# [Dataset content]
───

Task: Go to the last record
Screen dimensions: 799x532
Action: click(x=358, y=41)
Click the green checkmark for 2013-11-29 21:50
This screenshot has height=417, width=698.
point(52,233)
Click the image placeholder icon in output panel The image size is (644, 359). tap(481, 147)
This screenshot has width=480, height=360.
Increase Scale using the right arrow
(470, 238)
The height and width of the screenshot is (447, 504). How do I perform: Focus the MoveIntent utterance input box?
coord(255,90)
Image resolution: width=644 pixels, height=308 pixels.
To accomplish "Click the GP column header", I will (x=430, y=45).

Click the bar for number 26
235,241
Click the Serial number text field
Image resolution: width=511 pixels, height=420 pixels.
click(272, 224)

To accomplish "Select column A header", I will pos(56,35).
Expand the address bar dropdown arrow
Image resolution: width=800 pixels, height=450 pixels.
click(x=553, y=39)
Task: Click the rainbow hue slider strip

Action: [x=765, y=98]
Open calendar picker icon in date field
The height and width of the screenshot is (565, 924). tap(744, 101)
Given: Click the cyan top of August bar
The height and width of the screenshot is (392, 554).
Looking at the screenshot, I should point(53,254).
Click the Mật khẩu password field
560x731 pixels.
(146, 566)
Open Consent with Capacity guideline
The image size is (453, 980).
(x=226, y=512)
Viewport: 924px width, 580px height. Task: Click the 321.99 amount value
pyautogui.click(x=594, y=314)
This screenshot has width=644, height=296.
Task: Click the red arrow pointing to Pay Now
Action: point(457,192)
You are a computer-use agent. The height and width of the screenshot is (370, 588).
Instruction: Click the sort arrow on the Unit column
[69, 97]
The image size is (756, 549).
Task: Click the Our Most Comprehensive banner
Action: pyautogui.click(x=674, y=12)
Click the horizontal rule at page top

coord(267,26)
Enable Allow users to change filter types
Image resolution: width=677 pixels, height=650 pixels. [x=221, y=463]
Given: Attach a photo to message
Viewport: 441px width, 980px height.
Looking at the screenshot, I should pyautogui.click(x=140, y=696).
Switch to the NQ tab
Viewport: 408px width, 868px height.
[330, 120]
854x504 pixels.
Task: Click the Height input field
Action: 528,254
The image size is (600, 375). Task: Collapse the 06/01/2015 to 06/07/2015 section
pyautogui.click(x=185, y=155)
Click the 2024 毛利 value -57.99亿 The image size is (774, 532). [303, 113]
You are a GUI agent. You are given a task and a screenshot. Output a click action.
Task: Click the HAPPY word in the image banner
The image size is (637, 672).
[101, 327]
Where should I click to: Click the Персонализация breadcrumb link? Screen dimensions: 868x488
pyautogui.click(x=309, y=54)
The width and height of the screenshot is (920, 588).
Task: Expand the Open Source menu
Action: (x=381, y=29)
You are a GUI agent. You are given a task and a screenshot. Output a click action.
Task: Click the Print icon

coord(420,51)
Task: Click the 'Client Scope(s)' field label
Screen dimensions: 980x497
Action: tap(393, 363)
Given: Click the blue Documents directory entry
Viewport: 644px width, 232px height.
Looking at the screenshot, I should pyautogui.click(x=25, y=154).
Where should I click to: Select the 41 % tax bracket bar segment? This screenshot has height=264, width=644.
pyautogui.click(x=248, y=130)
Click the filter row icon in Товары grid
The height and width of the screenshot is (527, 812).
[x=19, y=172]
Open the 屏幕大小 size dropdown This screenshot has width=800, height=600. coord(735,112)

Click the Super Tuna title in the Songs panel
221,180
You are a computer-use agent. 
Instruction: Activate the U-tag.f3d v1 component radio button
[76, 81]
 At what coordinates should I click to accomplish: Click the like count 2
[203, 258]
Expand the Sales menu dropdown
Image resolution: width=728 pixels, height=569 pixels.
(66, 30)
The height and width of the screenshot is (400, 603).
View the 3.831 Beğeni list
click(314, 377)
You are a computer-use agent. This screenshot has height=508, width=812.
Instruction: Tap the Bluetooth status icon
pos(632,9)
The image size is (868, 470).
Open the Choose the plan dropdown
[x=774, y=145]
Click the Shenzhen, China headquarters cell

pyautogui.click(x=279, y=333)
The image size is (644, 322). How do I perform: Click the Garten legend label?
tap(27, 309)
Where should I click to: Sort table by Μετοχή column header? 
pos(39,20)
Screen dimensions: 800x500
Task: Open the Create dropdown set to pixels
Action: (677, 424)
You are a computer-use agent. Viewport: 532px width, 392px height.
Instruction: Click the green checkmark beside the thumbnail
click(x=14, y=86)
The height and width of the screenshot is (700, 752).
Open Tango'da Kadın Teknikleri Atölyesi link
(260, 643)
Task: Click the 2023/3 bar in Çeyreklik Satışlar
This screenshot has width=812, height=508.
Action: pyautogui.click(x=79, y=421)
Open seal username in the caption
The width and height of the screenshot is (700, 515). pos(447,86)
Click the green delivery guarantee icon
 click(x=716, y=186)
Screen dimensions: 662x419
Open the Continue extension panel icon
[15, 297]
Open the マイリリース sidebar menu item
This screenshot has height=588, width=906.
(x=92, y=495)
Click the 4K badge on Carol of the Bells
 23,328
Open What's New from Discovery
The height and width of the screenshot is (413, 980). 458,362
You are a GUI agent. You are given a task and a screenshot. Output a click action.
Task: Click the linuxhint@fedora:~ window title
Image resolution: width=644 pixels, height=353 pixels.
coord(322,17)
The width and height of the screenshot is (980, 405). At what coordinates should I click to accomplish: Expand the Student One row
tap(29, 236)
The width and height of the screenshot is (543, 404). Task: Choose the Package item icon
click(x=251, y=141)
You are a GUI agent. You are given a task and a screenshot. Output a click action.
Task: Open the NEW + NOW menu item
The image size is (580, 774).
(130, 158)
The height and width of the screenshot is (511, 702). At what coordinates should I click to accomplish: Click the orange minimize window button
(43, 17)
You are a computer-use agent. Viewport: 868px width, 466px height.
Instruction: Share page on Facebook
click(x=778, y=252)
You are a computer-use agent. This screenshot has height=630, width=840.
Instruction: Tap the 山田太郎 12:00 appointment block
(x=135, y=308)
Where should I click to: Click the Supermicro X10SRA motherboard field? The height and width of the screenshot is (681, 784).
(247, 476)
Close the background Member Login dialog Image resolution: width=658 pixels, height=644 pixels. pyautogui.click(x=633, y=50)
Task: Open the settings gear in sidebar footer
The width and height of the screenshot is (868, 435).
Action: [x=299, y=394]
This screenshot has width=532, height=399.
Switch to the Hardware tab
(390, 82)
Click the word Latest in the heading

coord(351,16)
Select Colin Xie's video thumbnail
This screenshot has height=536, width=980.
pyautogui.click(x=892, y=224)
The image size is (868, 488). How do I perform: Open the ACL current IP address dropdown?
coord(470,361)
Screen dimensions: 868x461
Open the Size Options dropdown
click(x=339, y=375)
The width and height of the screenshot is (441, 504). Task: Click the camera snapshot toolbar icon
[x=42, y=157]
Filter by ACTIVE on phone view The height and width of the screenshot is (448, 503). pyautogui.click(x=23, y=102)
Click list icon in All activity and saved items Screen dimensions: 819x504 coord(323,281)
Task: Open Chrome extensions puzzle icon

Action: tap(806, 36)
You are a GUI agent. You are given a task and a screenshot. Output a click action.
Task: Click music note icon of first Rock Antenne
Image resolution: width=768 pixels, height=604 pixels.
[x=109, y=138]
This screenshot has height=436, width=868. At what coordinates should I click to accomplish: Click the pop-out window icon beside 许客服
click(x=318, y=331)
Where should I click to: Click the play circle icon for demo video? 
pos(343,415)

───

# [Problem to solve]
Output the records above, each one exactly, with none left out.

# [Exercise solution]
Task: Go to the last record
Screen dimensions: 799x532
Action: click(x=358, y=41)
Click the green checkmark for 2013-11-29 21:50
This screenshot has height=417, width=698.
point(52,233)
Click the image placeholder icon in output panel The image size is (644, 359). tap(481, 147)
This screenshot has width=480, height=360.
Increase Scale using the right arrow
(470, 238)
The height and width of the screenshot is (447, 504). How do I perform: Focus the MoveIntent utterance input box?
coord(255,90)
Image resolution: width=644 pixels, height=308 pixels.
To accomplish "Click the GP column header", I will (x=430, y=45).

Click the bar for number 26
235,241
Click the Serial number text field
Image resolution: width=511 pixels, height=420 pixels.
click(272, 224)

To accomplish "Select column A header", I will pos(56,35).
Expand the address bar dropdown arrow
Image resolution: width=800 pixels, height=450 pixels.
click(x=553, y=39)
Task: Click the rainbow hue slider strip

Action: [x=765, y=98]
Open calendar picker icon in date field
The height and width of the screenshot is (565, 924). tap(744, 101)
Given: Click the cyan top of August bar
The height and width of the screenshot is (392, 554).
Looking at the screenshot, I should point(53,254).
Click the Mật khẩu password field
560x731 pixels.
(146, 566)
Open Consent with Capacity guideline
The image size is (453, 980).
(x=226, y=512)
Viewport: 924px width, 580px height. Task: Click the 321.99 amount value
pyautogui.click(x=594, y=314)
This screenshot has width=644, height=296.
Task: Click the red arrow pointing to Pay Now
Action: point(457,192)
You are a computer-use agent. The height and width of the screenshot is (370, 588).
Instruction: Click the sort arrow on the Unit column
[69, 97]
The image size is (756, 549).
Task: Click the Our Most Comprehensive banner
Action: pyautogui.click(x=674, y=12)
Click the horizontal rule at page top

coord(267,26)
Enable Allow users to change filter types
Image resolution: width=677 pixels, height=650 pixels. [x=221, y=463]
Given: Attach a photo to message
Viewport: 441px width, 980px height.
Looking at the screenshot, I should pyautogui.click(x=140, y=696).
Switch to the NQ tab
Viewport: 408px width, 868px height.
[330, 120]
854x504 pixels.
Task: Click the Height input field
Action: 528,254
The image size is (600, 375). Task: Collapse the 06/01/2015 to 06/07/2015 section
pyautogui.click(x=185, y=155)
Click the 2024 毛利 value -57.99亿 The image size is (774, 532). [303, 113]
You are a GUI agent. You are given a task and a screenshot. Output a click action.
Task: Click the HAPPY word in the image banner
The image size is (637, 672).
[101, 327]
Where should I click to: Click the Персонализация breadcrumb link? Screen dimensions: 868x488
pyautogui.click(x=309, y=54)
The width and height of the screenshot is (920, 588).
Task: Expand the Open Source menu
Action: (x=381, y=29)
You are a GUI agent. You are given a task and a screenshot. Output a click action.
Task: Click the Print icon

coord(420,51)
Task: Click the 'Client Scope(s)' field label
Screen dimensions: 980x497
Action: tap(393, 363)
Given: Click the blue Documents directory entry
Viewport: 644px width, 232px height.
Looking at the screenshot, I should pyautogui.click(x=25, y=154).
Where should I click to: Select the 41 % tax bracket bar segment? This screenshot has height=264, width=644.
pyautogui.click(x=248, y=130)
Click the filter row icon in Товары grid
The height and width of the screenshot is (527, 812).
[x=19, y=172]
Open the 屏幕大小 size dropdown This screenshot has width=800, height=600. coord(735,112)

Click the Super Tuna title in the Songs panel
221,180
You are a computer-use agent. 
Instruction: Activate the U-tag.f3d v1 component radio button
[76, 81]
 At what coordinates should I click to accomplish: Click the like count 2
[203, 258]
Expand the Sales menu dropdown
Image resolution: width=728 pixels, height=569 pixels.
(66, 30)
The height and width of the screenshot is (400, 603).
View the 3.831 Beğeni list
click(314, 377)
You are a computer-use agent. This screenshot has height=508, width=812.
Instruction: Tap the Bluetooth status icon
pos(632,9)
The image size is (868, 470).
Open the Choose the plan dropdown
[x=774, y=145]
Click the Shenzhen, China headquarters cell

pyautogui.click(x=279, y=333)
The image size is (644, 322). How do I perform: Click the Garten legend label?
tap(27, 309)
Where should I click to: Sort table by Μετοχή column header? 
pos(39,20)
Screen dimensions: 800x500
Task: Open the Create dropdown set to pixels
Action: (677, 424)
You are a computer-use agent. Viewport: 532px width, 392px height.
Instruction: Click the green checkmark beside the thumbnail
click(x=14, y=86)
The height and width of the screenshot is (700, 752).
Open Tango'da Kadın Teknikleri Atölyesi link
(260, 643)
Task: Click the 2023/3 bar in Çeyreklik Satışlar
This screenshot has width=812, height=508.
Action: pyautogui.click(x=79, y=421)
Open seal username in the caption
The width and height of the screenshot is (700, 515). pos(447,86)
Click the green delivery guarantee icon
 click(x=716, y=186)
Screen dimensions: 662x419
Open the Continue extension panel icon
[15, 297]
Open the マイリリース sidebar menu item
This screenshot has height=588, width=906.
(x=92, y=495)
Click the 4K badge on Carol of the Bells
 23,328
Open What's New from Discovery
The height and width of the screenshot is (413, 980). 458,362
You are a GUI agent. You are given a task and a screenshot. Output a click action.
Task: Click the linuxhint@fedora:~ window title
Image resolution: width=644 pixels, height=353 pixels.
coord(322,17)
The width and height of the screenshot is (980, 405). At what coordinates should I click to accomplish: Expand the Student One row
tap(29, 236)
The width and height of the screenshot is (543, 404). Task: Choose the Package item icon
click(x=251, y=141)
You are a GUI agent. You are given a task and a screenshot. Output a click action.
Task: Open the NEW + NOW menu item
The image size is (580, 774).
(130, 158)
The height and width of the screenshot is (511, 702). At what coordinates should I click to accomplish: Click the orange minimize window button
(43, 17)
You are a computer-use agent. Viewport: 868px width, 466px height.
Instruction: Share page on Facebook
click(x=778, y=252)
You are a computer-use agent. This screenshot has height=630, width=840.
Instruction: Tap the 山田太郎 12:00 appointment block
(x=135, y=308)
Where should I click to: Click the Supermicro X10SRA motherboard field? The height and width of the screenshot is (681, 784).
(247, 476)
Close the background Member Login dialog Image resolution: width=658 pixels, height=644 pixels. pyautogui.click(x=633, y=50)
Task: Open the settings gear in sidebar footer
The width and height of the screenshot is (868, 435).
Action: [x=299, y=394]
This screenshot has width=532, height=399.
Switch to the Hardware tab
(390, 82)
Click the word Latest in the heading

coord(351,16)
Select Colin Xie's video thumbnail
This screenshot has height=536, width=980.
pyautogui.click(x=892, y=224)
The image size is (868, 488). How do I perform: Open the ACL current IP address dropdown?
coord(470,361)
Screen dimensions: 868x461
Open the Size Options dropdown
click(x=339, y=375)
The width and height of the screenshot is (441, 504). Task: Click the camera snapshot toolbar icon
[x=42, y=157]
Filter by ACTIVE on phone view The height and width of the screenshot is (448, 503). pyautogui.click(x=23, y=102)
Click list icon in All activity and saved items Screen dimensions: 819x504 coord(323,281)
Task: Open Chrome extensions puzzle icon

Action: tap(806, 36)
You are a GUI agent. You are given a task and a screenshot. Output a click action.
Task: Click music note icon of first Rock Antenne
Image resolution: width=768 pixels, height=604 pixels.
[x=109, y=138]
This screenshot has height=436, width=868. At what coordinates should I click to accomplish: Click the pop-out window icon beside 许客服
click(x=318, y=331)
Where should I click to: Click the play circle icon for demo video? 
pos(343,415)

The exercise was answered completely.